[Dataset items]

--*--

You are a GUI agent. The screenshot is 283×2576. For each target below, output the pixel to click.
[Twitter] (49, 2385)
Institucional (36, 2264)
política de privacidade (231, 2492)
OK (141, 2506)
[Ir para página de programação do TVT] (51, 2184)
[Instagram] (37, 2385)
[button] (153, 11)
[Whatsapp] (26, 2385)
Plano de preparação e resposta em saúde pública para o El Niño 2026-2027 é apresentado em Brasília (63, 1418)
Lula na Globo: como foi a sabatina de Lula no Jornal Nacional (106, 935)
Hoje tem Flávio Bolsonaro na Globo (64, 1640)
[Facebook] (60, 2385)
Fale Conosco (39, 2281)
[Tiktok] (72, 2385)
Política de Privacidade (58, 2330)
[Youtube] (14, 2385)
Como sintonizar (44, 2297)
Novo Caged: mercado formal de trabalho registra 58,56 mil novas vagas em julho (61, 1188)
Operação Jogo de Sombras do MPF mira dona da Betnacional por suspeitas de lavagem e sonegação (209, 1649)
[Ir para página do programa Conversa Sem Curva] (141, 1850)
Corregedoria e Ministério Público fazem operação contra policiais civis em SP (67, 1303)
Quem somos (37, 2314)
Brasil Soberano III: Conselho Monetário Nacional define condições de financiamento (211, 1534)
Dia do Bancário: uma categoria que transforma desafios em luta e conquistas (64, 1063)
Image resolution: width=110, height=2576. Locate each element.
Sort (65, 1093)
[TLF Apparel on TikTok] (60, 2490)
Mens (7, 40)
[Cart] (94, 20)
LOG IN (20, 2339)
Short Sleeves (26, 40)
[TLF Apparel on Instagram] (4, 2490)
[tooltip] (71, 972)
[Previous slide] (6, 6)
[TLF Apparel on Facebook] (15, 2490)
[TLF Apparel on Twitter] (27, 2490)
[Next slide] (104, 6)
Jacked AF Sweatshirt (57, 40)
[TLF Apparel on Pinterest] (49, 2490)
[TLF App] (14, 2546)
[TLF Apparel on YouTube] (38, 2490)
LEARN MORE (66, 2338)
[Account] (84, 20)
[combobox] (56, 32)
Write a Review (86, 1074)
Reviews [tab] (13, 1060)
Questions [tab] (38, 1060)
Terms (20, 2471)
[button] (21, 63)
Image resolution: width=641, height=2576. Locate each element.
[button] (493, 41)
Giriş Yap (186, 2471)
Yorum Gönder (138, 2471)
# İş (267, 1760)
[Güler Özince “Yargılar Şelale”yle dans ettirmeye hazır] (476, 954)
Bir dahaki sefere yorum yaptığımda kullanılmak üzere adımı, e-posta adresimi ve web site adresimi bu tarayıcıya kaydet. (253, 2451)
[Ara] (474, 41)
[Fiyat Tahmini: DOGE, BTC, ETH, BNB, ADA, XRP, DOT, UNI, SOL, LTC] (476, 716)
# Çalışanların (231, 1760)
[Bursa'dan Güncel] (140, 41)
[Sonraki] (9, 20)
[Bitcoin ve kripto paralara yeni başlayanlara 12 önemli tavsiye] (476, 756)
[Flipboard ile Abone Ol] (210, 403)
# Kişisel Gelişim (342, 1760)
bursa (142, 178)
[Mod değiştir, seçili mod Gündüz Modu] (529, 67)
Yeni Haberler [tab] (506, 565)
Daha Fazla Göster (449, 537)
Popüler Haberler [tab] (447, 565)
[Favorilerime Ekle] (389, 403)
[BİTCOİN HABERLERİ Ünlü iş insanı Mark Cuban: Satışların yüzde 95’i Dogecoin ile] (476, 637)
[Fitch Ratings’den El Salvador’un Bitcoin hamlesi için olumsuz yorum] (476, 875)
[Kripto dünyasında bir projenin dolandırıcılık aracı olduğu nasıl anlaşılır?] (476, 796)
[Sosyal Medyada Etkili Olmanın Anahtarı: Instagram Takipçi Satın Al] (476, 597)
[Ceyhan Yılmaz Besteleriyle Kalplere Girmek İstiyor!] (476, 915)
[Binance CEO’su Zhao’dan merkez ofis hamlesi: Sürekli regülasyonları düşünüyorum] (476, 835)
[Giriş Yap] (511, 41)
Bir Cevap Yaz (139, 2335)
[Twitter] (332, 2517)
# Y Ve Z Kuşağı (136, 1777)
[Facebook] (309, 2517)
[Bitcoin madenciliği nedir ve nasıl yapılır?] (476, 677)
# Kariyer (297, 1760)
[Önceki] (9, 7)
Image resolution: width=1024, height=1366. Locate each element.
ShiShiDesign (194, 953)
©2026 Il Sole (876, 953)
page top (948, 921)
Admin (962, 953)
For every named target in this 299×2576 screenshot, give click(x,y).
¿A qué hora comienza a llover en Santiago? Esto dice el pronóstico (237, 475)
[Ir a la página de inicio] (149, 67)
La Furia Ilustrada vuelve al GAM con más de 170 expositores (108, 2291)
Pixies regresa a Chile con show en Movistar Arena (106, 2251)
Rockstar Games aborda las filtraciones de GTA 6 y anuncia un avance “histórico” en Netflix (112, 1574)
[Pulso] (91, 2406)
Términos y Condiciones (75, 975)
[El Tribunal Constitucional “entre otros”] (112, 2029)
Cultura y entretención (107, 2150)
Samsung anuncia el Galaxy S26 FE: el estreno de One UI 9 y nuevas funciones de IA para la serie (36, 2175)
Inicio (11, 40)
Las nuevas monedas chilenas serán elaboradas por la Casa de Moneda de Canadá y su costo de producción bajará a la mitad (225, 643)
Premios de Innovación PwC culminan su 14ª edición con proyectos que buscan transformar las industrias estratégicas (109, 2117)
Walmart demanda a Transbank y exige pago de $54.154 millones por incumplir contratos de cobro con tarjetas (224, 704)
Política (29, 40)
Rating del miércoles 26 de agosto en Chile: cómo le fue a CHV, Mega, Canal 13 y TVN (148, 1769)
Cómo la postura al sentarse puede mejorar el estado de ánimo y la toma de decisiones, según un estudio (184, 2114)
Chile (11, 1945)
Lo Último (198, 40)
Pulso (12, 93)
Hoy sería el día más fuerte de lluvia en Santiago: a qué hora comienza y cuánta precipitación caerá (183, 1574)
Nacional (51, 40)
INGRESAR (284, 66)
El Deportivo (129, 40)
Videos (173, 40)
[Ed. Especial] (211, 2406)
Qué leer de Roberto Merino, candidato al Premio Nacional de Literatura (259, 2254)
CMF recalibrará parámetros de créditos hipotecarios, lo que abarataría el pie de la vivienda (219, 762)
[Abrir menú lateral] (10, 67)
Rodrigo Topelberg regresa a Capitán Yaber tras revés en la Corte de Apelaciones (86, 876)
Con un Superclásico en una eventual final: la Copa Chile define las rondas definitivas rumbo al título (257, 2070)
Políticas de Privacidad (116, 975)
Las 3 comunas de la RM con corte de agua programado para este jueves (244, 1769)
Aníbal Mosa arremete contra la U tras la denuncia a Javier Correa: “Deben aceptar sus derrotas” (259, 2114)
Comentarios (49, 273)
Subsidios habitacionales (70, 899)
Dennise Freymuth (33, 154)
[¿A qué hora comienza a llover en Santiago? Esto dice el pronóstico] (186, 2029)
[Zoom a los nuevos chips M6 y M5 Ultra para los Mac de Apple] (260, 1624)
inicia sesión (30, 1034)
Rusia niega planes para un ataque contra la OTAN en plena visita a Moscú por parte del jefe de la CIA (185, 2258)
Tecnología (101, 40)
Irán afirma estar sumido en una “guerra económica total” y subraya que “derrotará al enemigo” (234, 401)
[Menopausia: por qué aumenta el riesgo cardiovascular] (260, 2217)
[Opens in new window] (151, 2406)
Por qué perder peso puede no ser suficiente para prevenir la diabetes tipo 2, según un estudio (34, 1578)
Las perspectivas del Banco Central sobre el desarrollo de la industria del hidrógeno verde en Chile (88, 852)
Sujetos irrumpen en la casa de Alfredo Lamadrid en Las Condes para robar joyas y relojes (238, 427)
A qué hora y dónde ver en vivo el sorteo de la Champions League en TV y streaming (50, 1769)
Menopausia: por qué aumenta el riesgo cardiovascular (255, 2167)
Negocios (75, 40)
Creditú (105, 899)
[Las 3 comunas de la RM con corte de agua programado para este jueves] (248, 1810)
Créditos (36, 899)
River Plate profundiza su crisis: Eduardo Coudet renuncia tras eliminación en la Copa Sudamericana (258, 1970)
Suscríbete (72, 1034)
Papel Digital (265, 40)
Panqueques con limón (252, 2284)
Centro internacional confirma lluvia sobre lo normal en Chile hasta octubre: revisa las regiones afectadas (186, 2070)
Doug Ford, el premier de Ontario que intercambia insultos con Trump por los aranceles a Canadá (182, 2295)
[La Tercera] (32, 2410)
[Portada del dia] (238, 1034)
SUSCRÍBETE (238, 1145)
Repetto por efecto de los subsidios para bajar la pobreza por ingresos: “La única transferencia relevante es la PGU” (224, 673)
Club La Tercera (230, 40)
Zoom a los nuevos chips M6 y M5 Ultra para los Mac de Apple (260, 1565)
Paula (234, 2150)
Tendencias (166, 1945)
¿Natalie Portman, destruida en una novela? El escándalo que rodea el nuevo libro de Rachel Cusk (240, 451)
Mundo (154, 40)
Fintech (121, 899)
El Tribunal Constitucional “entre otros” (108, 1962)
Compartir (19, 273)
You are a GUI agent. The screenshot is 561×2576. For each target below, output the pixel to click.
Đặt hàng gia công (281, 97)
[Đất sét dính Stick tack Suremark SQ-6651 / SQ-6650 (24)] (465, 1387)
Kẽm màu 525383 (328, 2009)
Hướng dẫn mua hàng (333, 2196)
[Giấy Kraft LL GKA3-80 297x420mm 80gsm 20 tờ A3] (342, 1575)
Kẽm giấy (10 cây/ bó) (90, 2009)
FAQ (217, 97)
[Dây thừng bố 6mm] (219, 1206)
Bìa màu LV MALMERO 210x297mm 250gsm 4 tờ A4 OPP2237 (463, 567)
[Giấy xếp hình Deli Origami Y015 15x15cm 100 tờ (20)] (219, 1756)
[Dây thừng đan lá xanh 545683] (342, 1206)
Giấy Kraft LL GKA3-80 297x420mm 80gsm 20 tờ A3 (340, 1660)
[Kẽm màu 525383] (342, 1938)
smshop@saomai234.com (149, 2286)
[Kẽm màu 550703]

--*--

- **Try it**
Scan the entries above for the word "según", then copy every line in which it occurs.

- **Response area**
Cómo la postura al sentarse puede mejorar el estado de ánimo y la toma de decisiones, según un estudio (184, 2114)
Por qué perder peso puede no ser suficiente para prevenir la diabetes tipo 2, según un estudio (34, 1578)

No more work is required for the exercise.